• _ASSIGNMENT_:
Return verbatim every line from the first line of the data below to the line that contains "Given: Check the", inclusive, and no further.

BEGIN MATERIAL FOR THIS EXERCISE

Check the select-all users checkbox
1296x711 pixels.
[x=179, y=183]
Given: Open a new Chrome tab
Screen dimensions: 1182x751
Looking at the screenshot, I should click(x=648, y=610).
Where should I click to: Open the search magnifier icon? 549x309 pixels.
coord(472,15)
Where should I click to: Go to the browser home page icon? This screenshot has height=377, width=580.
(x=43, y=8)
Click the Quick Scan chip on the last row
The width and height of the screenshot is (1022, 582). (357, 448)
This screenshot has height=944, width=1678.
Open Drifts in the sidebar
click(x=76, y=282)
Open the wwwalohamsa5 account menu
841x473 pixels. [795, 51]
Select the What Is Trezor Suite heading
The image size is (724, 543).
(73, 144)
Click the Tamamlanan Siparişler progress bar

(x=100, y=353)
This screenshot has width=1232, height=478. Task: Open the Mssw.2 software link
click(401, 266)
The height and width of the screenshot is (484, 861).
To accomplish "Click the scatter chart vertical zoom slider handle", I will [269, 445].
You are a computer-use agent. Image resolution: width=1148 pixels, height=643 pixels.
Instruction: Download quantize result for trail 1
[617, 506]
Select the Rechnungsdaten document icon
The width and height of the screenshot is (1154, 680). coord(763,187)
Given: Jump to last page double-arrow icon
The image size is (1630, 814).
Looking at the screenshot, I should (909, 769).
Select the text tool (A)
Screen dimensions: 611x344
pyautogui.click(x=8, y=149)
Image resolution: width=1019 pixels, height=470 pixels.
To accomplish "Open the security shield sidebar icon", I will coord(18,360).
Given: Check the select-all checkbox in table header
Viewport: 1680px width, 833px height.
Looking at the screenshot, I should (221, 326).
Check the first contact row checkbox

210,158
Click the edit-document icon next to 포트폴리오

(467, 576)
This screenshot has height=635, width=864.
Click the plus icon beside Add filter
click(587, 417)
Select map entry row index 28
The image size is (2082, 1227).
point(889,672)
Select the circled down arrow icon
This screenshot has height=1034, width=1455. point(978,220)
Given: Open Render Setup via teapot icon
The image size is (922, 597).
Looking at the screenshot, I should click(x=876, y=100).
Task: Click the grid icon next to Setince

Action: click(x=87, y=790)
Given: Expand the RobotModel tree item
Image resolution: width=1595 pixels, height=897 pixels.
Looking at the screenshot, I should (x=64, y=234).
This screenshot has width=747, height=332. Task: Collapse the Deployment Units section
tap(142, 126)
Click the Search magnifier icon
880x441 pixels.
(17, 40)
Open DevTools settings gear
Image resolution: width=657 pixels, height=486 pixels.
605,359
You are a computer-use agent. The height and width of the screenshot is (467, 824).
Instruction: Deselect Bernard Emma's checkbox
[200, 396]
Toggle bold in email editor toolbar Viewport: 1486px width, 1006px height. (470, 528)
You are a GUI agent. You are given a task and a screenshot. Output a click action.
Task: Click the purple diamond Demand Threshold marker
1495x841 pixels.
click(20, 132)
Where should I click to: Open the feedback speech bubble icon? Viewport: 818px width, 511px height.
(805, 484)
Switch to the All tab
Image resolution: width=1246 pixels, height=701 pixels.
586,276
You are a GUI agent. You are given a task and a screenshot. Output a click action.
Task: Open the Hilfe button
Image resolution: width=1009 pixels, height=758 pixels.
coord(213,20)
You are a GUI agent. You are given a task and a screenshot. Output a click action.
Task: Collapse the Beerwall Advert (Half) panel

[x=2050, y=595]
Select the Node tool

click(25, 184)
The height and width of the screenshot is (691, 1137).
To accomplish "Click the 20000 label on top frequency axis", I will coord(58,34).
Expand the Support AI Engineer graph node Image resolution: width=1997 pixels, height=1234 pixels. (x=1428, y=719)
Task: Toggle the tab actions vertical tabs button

END MATERIAL FOR THIS EXERCISE

• _PROBLEM SOLUTION_:
Check the select-all users checkbox
1296x711 pixels.
[x=179, y=183]
Given: Open a new Chrome tab
Screen dimensions: 1182x751
Looking at the screenshot, I should click(x=648, y=610).
Where should I click to: Open the search magnifier icon? 549x309 pixels.
coord(472,15)
Where should I click to: Go to the browser home page icon? This screenshot has height=377, width=580.
(x=43, y=8)
Click the Quick Scan chip on the last row
The width and height of the screenshot is (1022, 582). (357, 448)
This screenshot has height=944, width=1678.
Open Drifts in the sidebar
click(x=76, y=282)
Open the wwwalohamsa5 account menu
841x473 pixels. [795, 51]
Select the What Is Trezor Suite heading
The image size is (724, 543).
(73, 144)
Click the Tamamlanan Siparişler progress bar

(x=100, y=353)
This screenshot has width=1232, height=478. Task: Open the Mssw.2 software link
click(401, 266)
The height and width of the screenshot is (484, 861).
To accomplish "Click the scatter chart vertical zoom slider handle", I will [269, 445].
You are a computer-use agent. Image resolution: width=1148 pixels, height=643 pixels.
Instruction: Download quantize result for trail 1
[617, 506]
Select the Rechnungsdaten document icon
The width and height of the screenshot is (1154, 680). coord(763,187)
Given: Jump to last page double-arrow icon
The image size is (1630, 814).
Looking at the screenshot, I should (909, 769).
Select the text tool (A)
Screen dimensions: 611x344
pyautogui.click(x=8, y=149)
Image resolution: width=1019 pixels, height=470 pixels.
To accomplish "Open the security shield sidebar icon", I will coord(18,360).
Given: Check the select-all checkbox in table header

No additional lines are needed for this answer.